Jaffe serves on the board of Jewish Family and Community Services of Southwest Florida, which runs the nonsectarian Naples Senior Center. His wife volunteers there as well. He also enjoys taking enrichment classes through Florida Gulf Coast University’s Renaissance Academy and attending lectures hosted by the Naples Council on World Affairs.
“Whatever it is, you need to do something to keep yourself relevant, and relevancy can be defined in a number of ways,” he concludes. “But if you’re not relevant, you’re gonna wither.”
Staving off loneliness
Spiky-haired and irreverent, Judie Klein (left) is a New Jersey gal—brash, independent, a take-the-bull-by-the-horns kind of woman. She likes to talk, and her tone is bright in describing her life’s delights: two daughters, a gift shop and ice cream parlor she founded, a lifelong commitment to volunteerism and a 48-year marriage to Bill, a civil engineer whom she’d met on a blind date. But then, suddenly, her voice cracks.
“After the store sold and all the merchandise was taken out, I went in and I said to myself, ‘What am I gonna do the rest of my life? What are you gonna do when ... you’ve done the same thing for 35 years and you’ve been with the same man for 48?”
Her husband, who’d fought prostate cancer, died in 2010 of pancreatic cancer. He’d known about the diagnosis and its terrible prognosis for two years. He never told Klein, keeping her in a state of peaceful ignorance and himself free of drugs and doctor’s appointments until he collapsed on the couch one morning and then had to confess the truth. That’s the kind of marriage they had. In 2013, she moved to Naples, chasing warmth and a new life. By herself. At age 72.
“Being a widow is hard. It stinks. It really, really stinks,” she admits over coffee one morning. “To be accepted as one into a couple’s world is hard.”
But she’s seen her friends from back home isolated by the curses of aging—one by dementia, one by severe pain, another by an all-consuming caregiving role. She’s watched them diminish and knows how important it is to stay connected.
“If you don’t keep yourself going, you’re dead. The object of it is (to) keep mobile, keep walking, keep exercising, eat proper, drink a lot of water ... and have a good support system,” Klein says.
And so, watch out Naples, here she is. She’s joined the homeowner’s association board at her condominium complex in the Vineyards. She has a group of girlfriends who go out on the town together, and she’s thrown herself into volunteerism with the Jewish Federation, which had buoyed her in those initial years after Bill’s death, and with the Naples Senior Center, where she manages the kitchen on Wednesdays for the weekly communal meal and on Fridays she helps center clients with their technology-related problems. She has some sort of obligation almost every day.
“It gives me such satisfaction to know I’m doing something good for other people,” she says.
And then she adds: “You just have to keep persevering.”
Type A all the way
Self-awareness is what Margaret Holt, the cutlery organizer extraordinaire, had to master.
“For me, I sort of lost my identity,” she says.

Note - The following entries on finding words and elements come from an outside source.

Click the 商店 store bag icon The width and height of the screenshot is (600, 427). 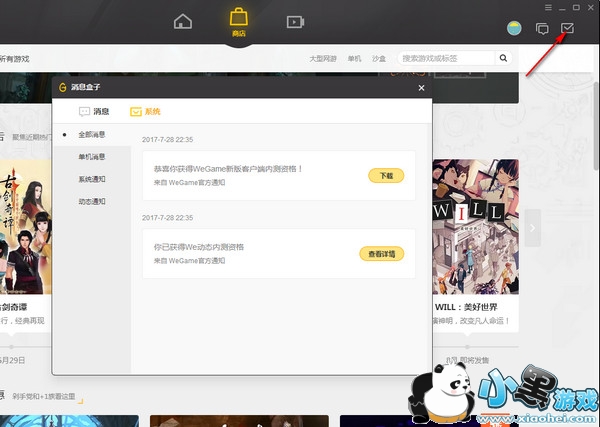[238, 20]
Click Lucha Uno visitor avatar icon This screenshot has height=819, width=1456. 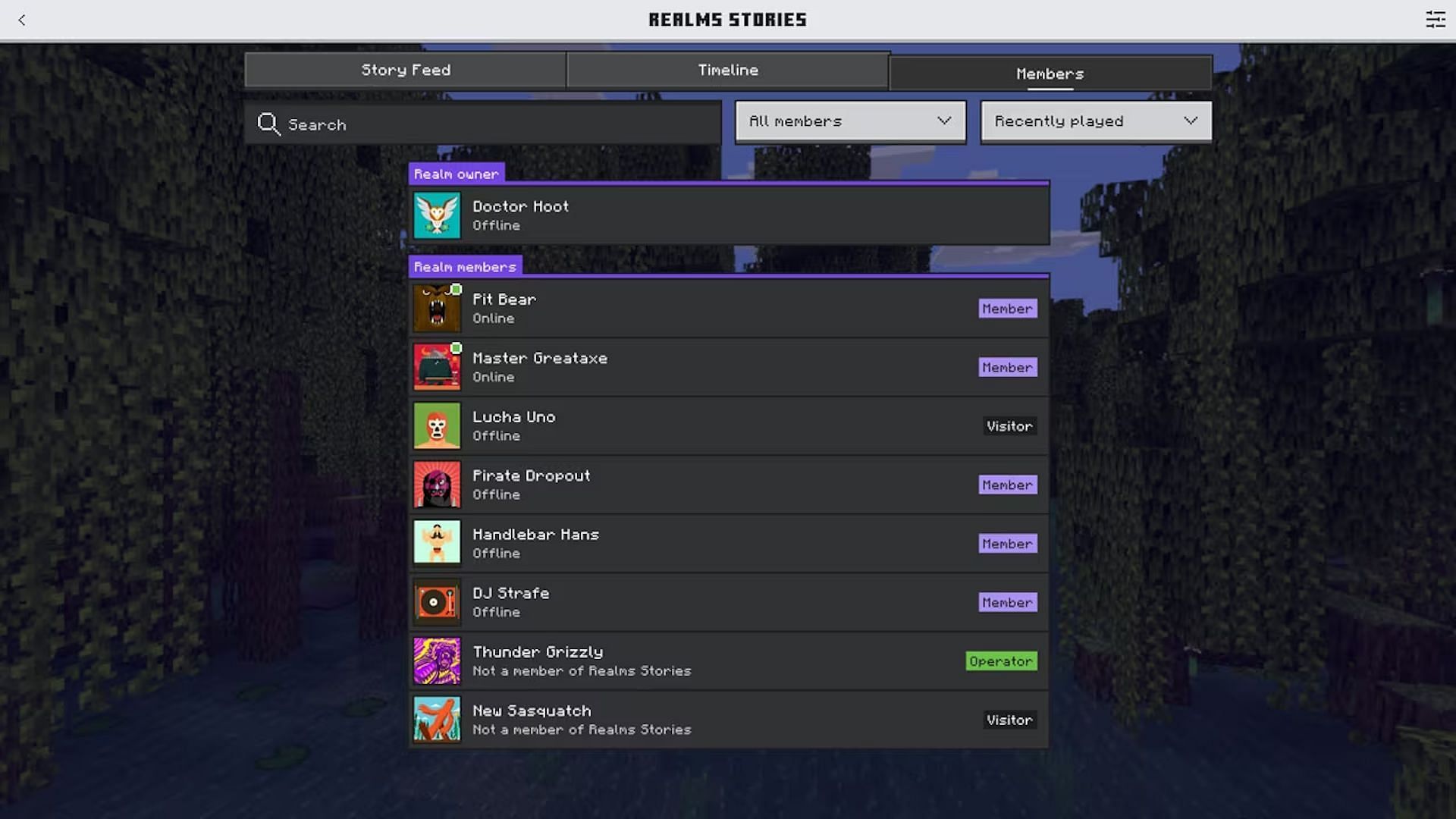coord(435,425)
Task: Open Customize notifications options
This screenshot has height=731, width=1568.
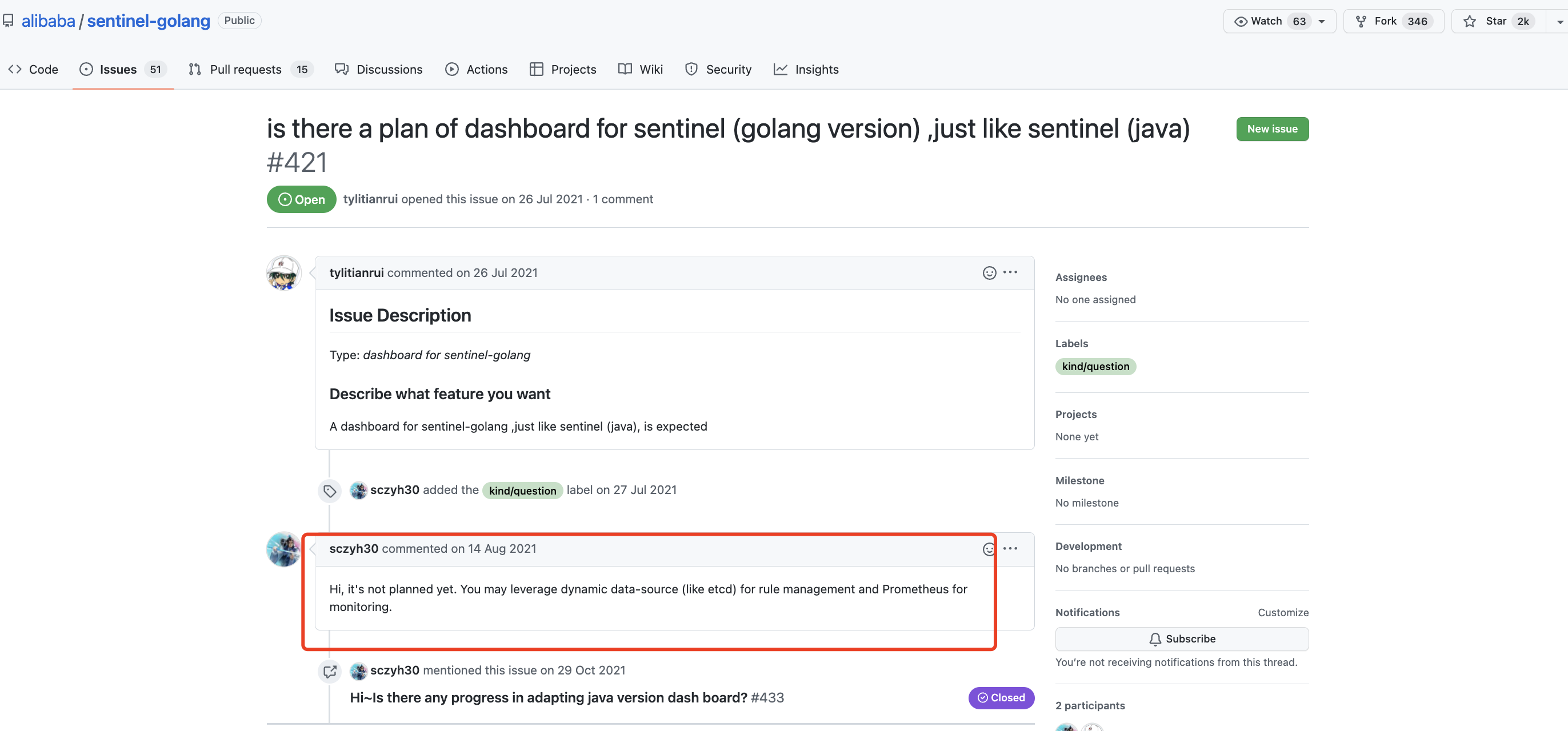Action: 1282,612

She’s the epitome of the Type A personality, as exemplified in this exchange about a script she and her sister are co-authoring exploring their native West Virginia:
“It’s fearful. Can I really write a play?” she wonders aloud during the conversation at the SCORE office.
“You have nothing to lose,” reassures Wedding, himself an aspiring author.
“Only my own self,” she replies. “I have to be good at it.”
Her research is wholehearted. So is her dedication to SCORE Naples, where she serves as co-chair. Where she used to celebrate her company’s successes, she now finds satisfaction in seeing her clients’ small businesses flourish.
“Retirement just took a whole piece away from me, so gradually it’s being filled up,” she says.
To those yet to find a meaningful use of time, she warns: “Your priorities can get too small. ... You start to realize your toe hurts. You don’t have anything to think about.”